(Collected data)
********

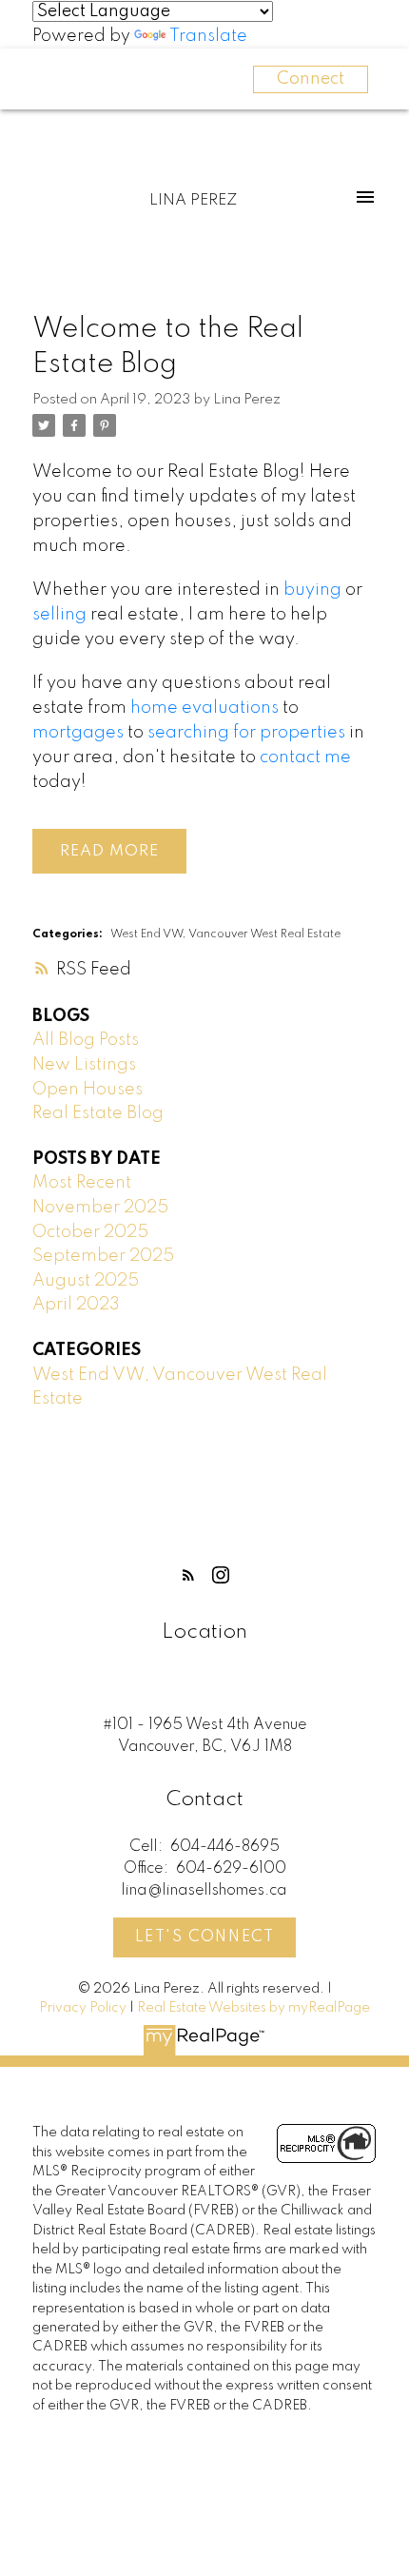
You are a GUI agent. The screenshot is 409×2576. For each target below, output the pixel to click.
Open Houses (87, 1089)
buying (312, 590)
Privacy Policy (83, 2008)
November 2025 (100, 1207)
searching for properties (246, 732)
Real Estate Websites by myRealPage (253, 2008)
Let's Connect (205, 1937)
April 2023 (76, 1304)
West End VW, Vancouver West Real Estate (225, 934)
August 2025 (85, 1280)
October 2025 (90, 1232)
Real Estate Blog (98, 1113)
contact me (305, 757)
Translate (208, 36)
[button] (188, 1574)
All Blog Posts (85, 1040)
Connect (310, 79)
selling (59, 614)
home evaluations (204, 708)
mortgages (78, 732)
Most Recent (81, 1182)
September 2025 (103, 1256)
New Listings (84, 1064)
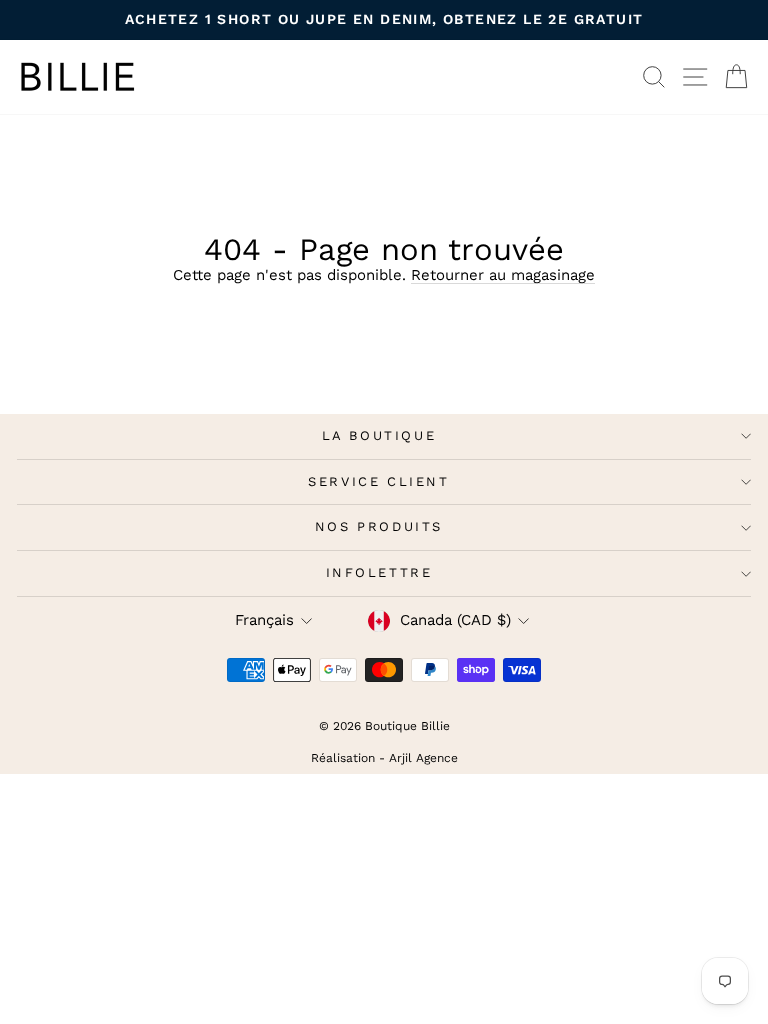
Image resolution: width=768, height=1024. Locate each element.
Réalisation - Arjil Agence (384, 758)
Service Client (378, 481)
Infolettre (379, 572)
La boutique (379, 435)
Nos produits (379, 526)
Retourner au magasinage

********

* [ABOUT THIS TASK]: Output every entry above exactly as written, but omit the pictures.

* [EXERCISE RESPONSE]:
You are a GUI agent. The screenshot is 409×2576. For each target below, output the pixel to click.
Open Houses (87, 1089)
buying (312, 590)
Privacy Policy (83, 2008)
November 2025 (100, 1207)
searching for properties (246, 732)
Real Estate Websites by myRealPage (253, 2008)
Let's Connect (205, 1937)
April 2023 (76, 1304)
West End VW, Vancouver West Real Estate (225, 934)
August 2025 (85, 1280)
October 2025 (90, 1232)
Real Estate Blog (98, 1113)
contact me (305, 757)
Translate (208, 36)
[button] (188, 1574)
All Blog Posts (85, 1040)
Connect (310, 79)
selling (59, 614)
home evaluations (204, 708)
mortgages (78, 732)
Most Recent (81, 1182)
September 2025 (103, 1256)
New Listings (84, 1064)
Image resolution: width=768, height=1024. Locate each element.
Réalisation - Arjil Agence (384, 758)
Service Client (378, 481)
Infolettre (379, 572)
La boutique (379, 435)
Nos produits (379, 526)
Retourner au magasinage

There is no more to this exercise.